#### SOURCE RECORDS:

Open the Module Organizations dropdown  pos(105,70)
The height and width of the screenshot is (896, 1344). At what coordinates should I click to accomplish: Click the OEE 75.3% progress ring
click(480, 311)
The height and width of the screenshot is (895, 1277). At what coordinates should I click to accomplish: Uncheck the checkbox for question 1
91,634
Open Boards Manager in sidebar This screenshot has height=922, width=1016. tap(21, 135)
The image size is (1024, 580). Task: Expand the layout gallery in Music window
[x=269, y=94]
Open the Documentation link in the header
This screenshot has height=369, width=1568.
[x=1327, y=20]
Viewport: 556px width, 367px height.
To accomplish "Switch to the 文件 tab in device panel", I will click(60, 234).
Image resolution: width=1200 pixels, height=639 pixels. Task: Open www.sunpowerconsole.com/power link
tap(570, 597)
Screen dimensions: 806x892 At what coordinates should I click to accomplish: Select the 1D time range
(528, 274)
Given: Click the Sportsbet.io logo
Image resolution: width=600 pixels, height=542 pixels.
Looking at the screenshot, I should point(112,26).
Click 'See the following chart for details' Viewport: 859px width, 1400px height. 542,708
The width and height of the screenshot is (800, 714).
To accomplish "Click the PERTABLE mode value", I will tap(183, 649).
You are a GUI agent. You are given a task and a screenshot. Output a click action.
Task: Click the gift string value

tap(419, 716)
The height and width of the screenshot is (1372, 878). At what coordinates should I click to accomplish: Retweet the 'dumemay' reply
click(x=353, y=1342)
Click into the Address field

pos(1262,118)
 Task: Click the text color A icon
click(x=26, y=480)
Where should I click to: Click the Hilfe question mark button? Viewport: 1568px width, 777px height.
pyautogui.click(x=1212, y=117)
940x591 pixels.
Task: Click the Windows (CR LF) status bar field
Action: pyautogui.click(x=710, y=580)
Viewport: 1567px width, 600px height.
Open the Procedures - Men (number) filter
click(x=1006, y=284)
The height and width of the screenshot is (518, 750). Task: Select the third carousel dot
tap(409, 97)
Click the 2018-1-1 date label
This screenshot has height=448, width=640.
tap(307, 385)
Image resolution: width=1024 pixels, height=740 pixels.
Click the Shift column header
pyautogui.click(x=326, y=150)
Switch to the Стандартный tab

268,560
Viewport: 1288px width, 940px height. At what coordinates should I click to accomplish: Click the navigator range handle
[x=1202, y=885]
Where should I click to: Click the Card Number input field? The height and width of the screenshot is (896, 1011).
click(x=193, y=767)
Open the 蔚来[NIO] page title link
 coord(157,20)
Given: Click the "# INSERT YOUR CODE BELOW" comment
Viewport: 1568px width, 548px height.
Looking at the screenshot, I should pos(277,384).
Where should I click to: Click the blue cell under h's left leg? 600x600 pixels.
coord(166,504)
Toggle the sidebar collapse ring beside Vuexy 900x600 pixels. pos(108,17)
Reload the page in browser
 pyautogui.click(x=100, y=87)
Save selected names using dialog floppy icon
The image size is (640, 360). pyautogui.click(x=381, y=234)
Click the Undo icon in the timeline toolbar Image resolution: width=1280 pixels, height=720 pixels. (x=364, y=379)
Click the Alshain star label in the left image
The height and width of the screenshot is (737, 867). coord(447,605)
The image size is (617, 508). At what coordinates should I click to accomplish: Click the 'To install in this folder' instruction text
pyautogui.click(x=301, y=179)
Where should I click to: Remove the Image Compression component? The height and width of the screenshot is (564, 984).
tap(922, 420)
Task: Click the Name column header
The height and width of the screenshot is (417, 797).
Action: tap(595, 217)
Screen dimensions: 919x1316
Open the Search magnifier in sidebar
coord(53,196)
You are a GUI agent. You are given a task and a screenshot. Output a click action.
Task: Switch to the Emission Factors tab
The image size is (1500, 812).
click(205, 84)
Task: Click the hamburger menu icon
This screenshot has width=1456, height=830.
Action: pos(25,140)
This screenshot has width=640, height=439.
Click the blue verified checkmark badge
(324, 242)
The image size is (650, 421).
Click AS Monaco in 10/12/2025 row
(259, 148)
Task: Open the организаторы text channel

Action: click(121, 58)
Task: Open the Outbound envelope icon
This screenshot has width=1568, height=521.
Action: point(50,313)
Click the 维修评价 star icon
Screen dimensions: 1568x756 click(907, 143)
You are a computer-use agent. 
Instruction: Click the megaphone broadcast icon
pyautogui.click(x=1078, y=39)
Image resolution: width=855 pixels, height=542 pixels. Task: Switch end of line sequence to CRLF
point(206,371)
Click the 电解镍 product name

#### WHAT IS REQUIRED:
Return the whole listing as it stands. Nothing may be altered.

#### EXPECTED OUTPUT:
Open the Module Organizations dropdown  pos(105,70)
The height and width of the screenshot is (896, 1344). At what coordinates should I click to accomplish: Click the OEE 75.3% progress ring
click(480, 311)
The height and width of the screenshot is (895, 1277). At what coordinates should I click to accomplish: Uncheck the checkbox for question 1
91,634
Open Boards Manager in sidebar This screenshot has height=922, width=1016. tap(21, 135)
The image size is (1024, 580). Task: Expand the layout gallery in Music window
[x=269, y=94]
Open the Documentation link in the header
This screenshot has height=369, width=1568.
[x=1327, y=20]
Viewport: 556px width, 367px height.
To accomplish "Switch to the 文件 tab in device panel", I will click(60, 234).
Image resolution: width=1200 pixels, height=639 pixels. Task: Open www.sunpowerconsole.com/power link
tap(570, 597)
Screen dimensions: 806x892 At what coordinates should I click to accomplish: Select the 1D time range
(528, 274)
Given: Click the Sportsbet.io logo
Image resolution: width=600 pixels, height=542 pixels.
Looking at the screenshot, I should point(112,26).
Click 'See the following chart for details' Viewport: 859px width, 1400px height. 542,708
The width and height of the screenshot is (800, 714).
To accomplish "Click the PERTABLE mode value", I will tap(183, 649).
You are a GUI agent. You are given a task and a screenshot. Output a click action.
Task: Click the gift string value

tap(419, 716)
The height and width of the screenshot is (1372, 878). At what coordinates should I click to accomplish: Retweet the 'dumemay' reply
click(x=353, y=1342)
Click into the Address field

pos(1262,118)
 Task: Click the text color A icon
click(x=26, y=480)
Where should I click to: Click the Hilfe question mark button? Viewport: 1568px width, 777px height.
pyautogui.click(x=1212, y=117)
940x591 pixels.
Task: Click the Windows (CR LF) status bar field
Action: pyautogui.click(x=710, y=580)
Viewport: 1567px width, 600px height.
Open the Procedures - Men (number) filter
click(x=1006, y=284)
The height and width of the screenshot is (518, 750). Task: Select the third carousel dot
tap(409, 97)
Click the 2018-1-1 date label
This screenshot has height=448, width=640.
tap(307, 385)
Image resolution: width=1024 pixels, height=740 pixels.
Click the Shift column header
pyautogui.click(x=326, y=150)
Switch to the Стандартный tab

268,560
Viewport: 1288px width, 940px height. At what coordinates should I click to accomplish: Click the navigator range handle
[x=1202, y=885]
Where should I click to: Click the Card Number input field? The height and width of the screenshot is (896, 1011).
click(x=193, y=767)
Open the 蔚来[NIO] page title link
 coord(157,20)
Given: Click the "# INSERT YOUR CODE BELOW" comment
Viewport: 1568px width, 548px height.
Looking at the screenshot, I should pos(277,384).
Where should I click to: Click the blue cell under h's left leg? 600x600 pixels.
coord(166,504)
Toggle the sidebar collapse ring beside Vuexy 900x600 pixels. pos(108,17)
Reload the page in browser
 pyautogui.click(x=100, y=87)
Save selected names using dialog floppy icon
The image size is (640, 360). pyautogui.click(x=381, y=234)
Click the Undo icon in the timeline toolbar Image resolution: width=1280 pixels, height=720 pixels. (x=364, y=379)
Click the Alshain star label in the left image
The height and width of the screenshot is (737, 867). coord(447,605)
The image size is (617, 508). At what coordinates should I click to accomplish: Click the 'To install in this folder' instruction text
pyautogui.click(x=301, y=179)
Where should I click to: Remove the Image Compression component? The height and width of the screenshot is (564, 984).
tap(922, 420)
Task: Click the Name column header
The height and width of the screenshot is (417, 797).
Action: tap(595, 217)
Screen dimensions: 919x1316
Open the Search magnifier in sidebar
coord(53,196)
You are a GUI agent. You are given a task and a screenshot. Output a click action.
Task: Switch to the Emission Factors tab
The image size is (1500, 812).
click(205, 84)
Task: Click the hamburger menu icon
This screenshot has width=1456, height=830.
Action: pos(25,140)
This screenshot has width=640, height=439.
Click the blue verified checkmark badge
(324, 242)
The image size is (650, 421).
Click AS Monaco in 10/12/2025 row
(259, 148)
Task: Open the организаторы text channel

Action: click(121, 58)
Task: Open the Outbound envelope icon
This screenshot has width=1568, height=521.
Action: point(50,313)
Click the 维修评价 star icon
Screen dimensions: 1568x756 click(907, 143)
You are a computer-use agent. 
Instruction: Click the megaphone broadcast icon
pyautogui.click(x=1078, y=39)
Image resolution: width=855 pixels, height=542 pixels. Task: Switch end of line sequence to CRLF
point(206,371)
Click the 电解镍 product name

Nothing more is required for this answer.